__Record set__:
- Opening Delimiter -
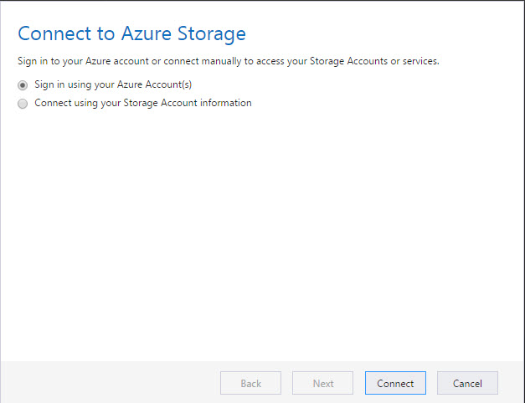Click the gray footer bar left of Back
525x403 pixels.
(109, 383)
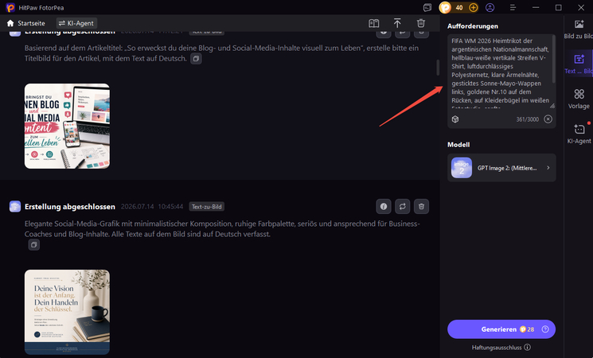The image size is (593, 358).
Task: Open the Deine Vision image thumbnail
Action: [68, 312]
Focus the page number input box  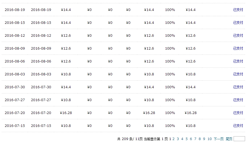pos(239,139)
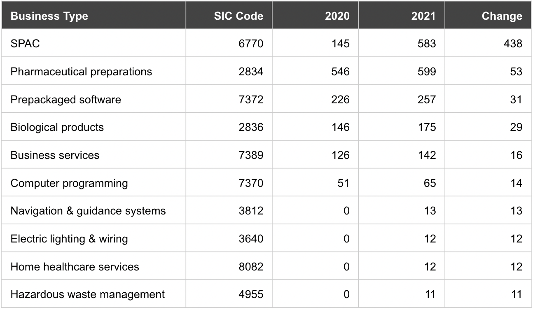
Task: Click the Prepackaged software cell
Action: (66, 100)
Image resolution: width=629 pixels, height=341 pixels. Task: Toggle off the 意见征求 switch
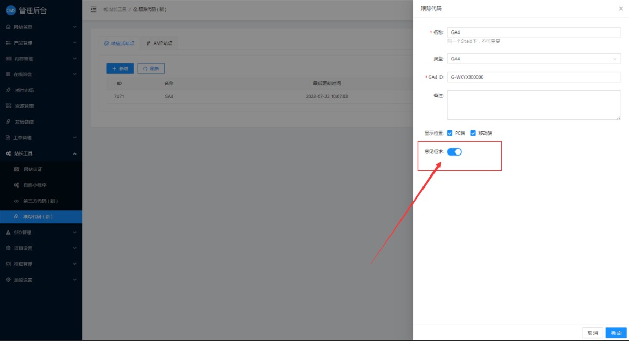[454, 152]
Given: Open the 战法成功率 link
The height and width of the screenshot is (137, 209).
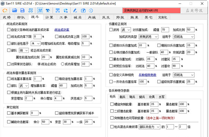Looking at the screenshot, I should (62, 30).
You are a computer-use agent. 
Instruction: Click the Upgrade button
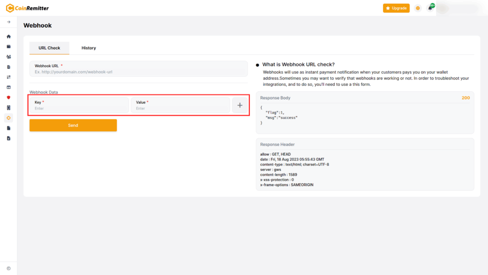396,8
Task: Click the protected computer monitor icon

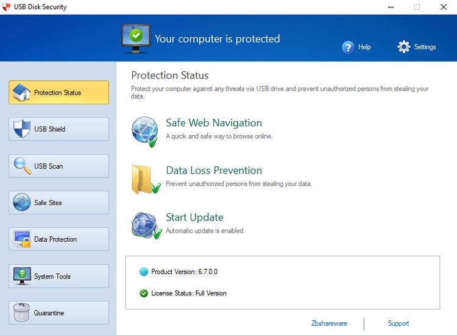Action: tap(136, 39)
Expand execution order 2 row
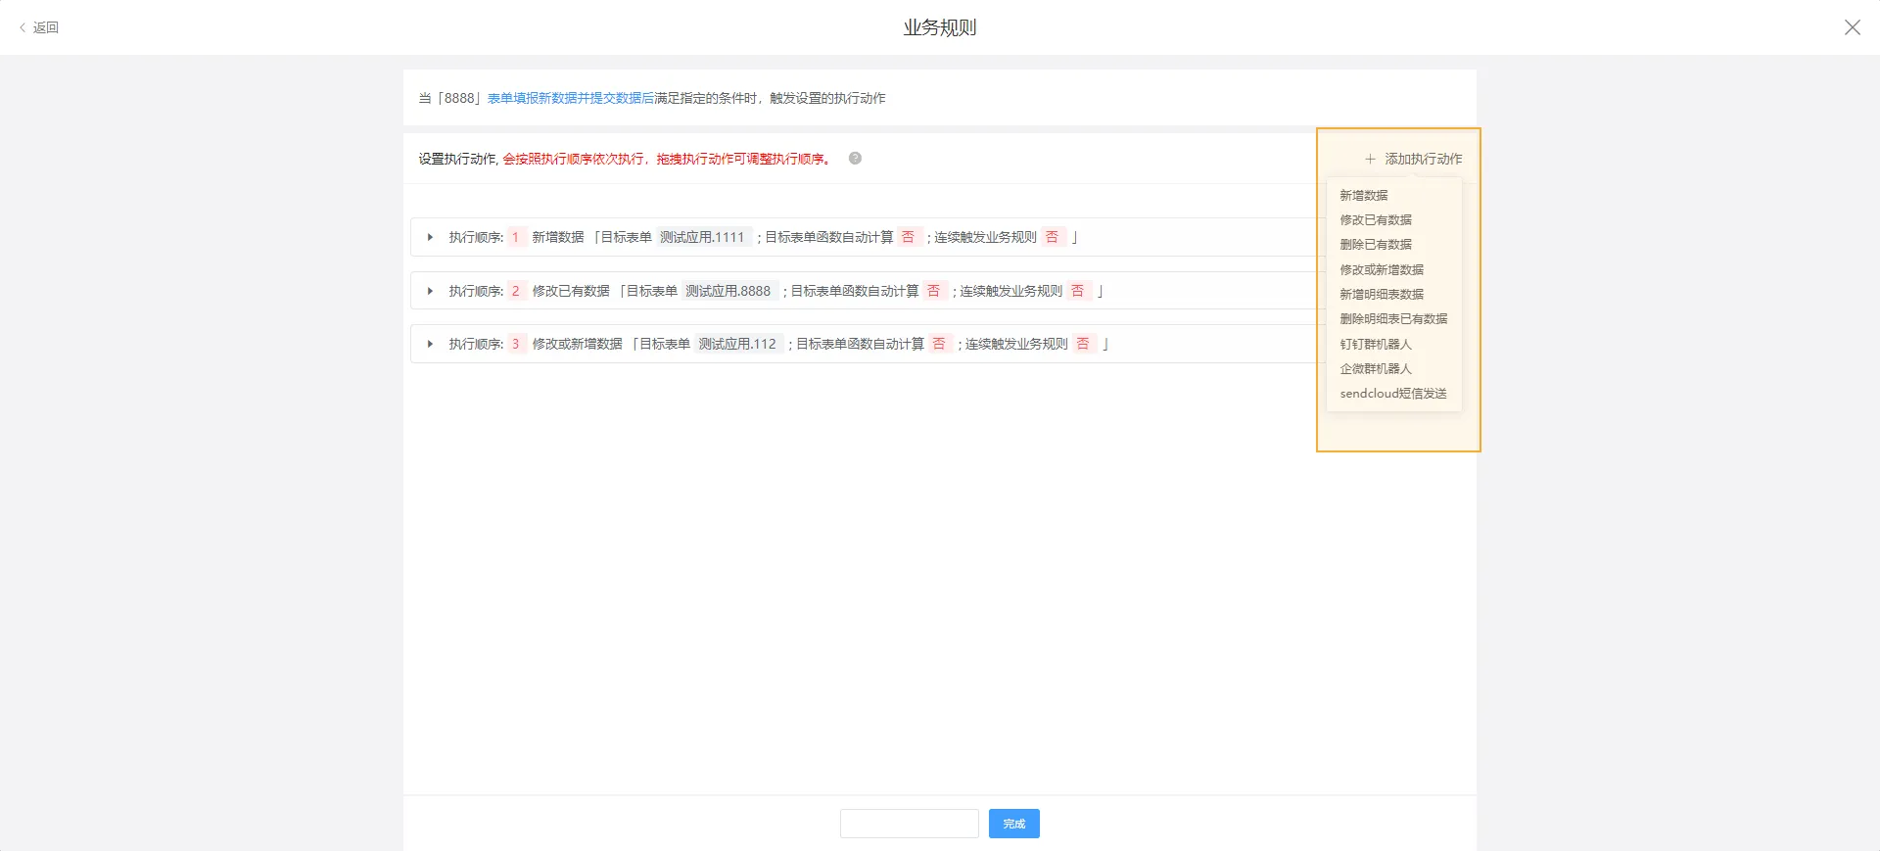The image size is (1880, 851). point(430,291)
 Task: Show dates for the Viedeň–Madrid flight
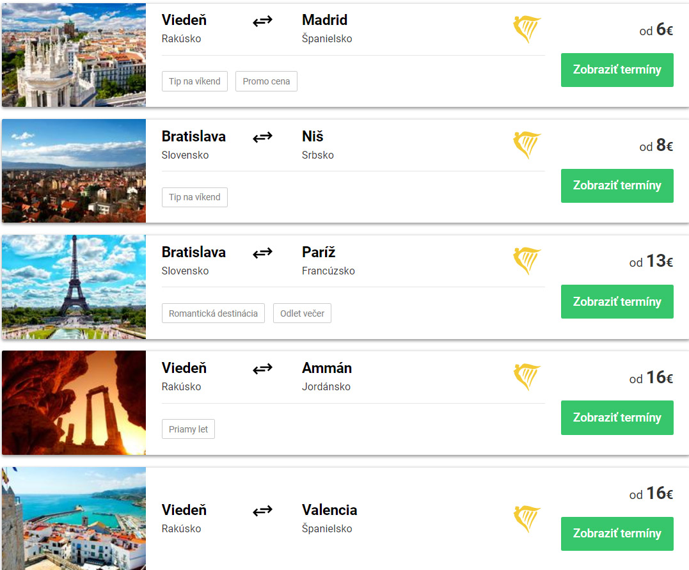click(x=617, y=70)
- Closing Delimiter -
__The problem__: The answer must consist of the line containing "Task: Click the protected" and every line after it through the end of the records, retyped exactly, with all pictures left out.

__Solution to this problem__:
Task: Click the protected computer monitor icon

Action: tap(136, 39)
Expand execution order 2 row
The image size is (1880, 851). point(430,291)
 Task: Show dates for the Viedeň–Madrid flight
click(x=617, y=70)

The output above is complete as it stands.